PL: Bu durumun uzun vadeli sanatsal etkileri neler olabilir?

 

CC-B: Oldukça farkında olduğumuz tek şey şu: Önümüzdeki mali ve ekonomik kriz. Sanat dünyası, bir yanda 450 milyon dolara sahte Leonardo eserlerini satın alan son derece zengin koleksiyonculardan, diğer yanda ise hem sanatçı olup hem de şu andaki durumdan dolayı sanatla ilgilenemeyen genç sanatçılardan ibaret… 

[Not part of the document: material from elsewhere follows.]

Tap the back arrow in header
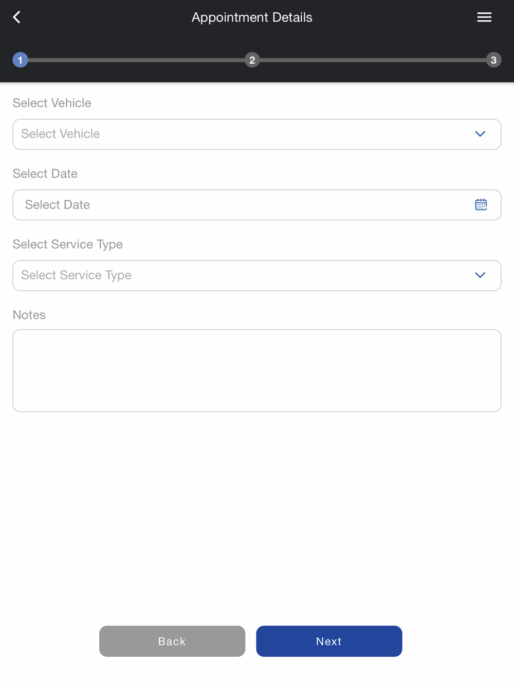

Ve bu ikisi arasındaki her şeyden! Bu durum kritik, çünkü sanatçılar için bir sosyal koruma yok. Neyse ki İtalya, ekonominin tamamen çökmesini önlemek için son derece güçlü bir finansal paketi yürürlüğe koydu. Bu paketle işçilerin maaşlarının %80'i ödeniyor. Yani bu, benim personellerim gibi müze personellerini de kapsayan bir çeşit ücretli izin.

 

PL: Şehir şu anda nasıl hissediyor?

 

CC-B: Geceleri şehrin insanlardan yoksun sadece evsizlerle dolu haline bakınca -çünkü evsizlerin karantinaya alınacak bir evi yok- Torino şehri, Giorgio De Chirico'nun göreceği şekilde görünüyor. Giorgio De Chirico, 1910'da, Torino'da on gün geçirdikten sonra kemerli takların metafizik resimlerini yapmıştı. Ve bu gerçekten metafizik bir durum: Şehirde lambaların ışıkları var, yanıyor, ama dışarıda kimse yok, kimse yürümüyor!

 

Not: 

Ünlü müzenin Digital Cosmos sergisi başta olmak üzere birçok sergisi online olarak görülebilir.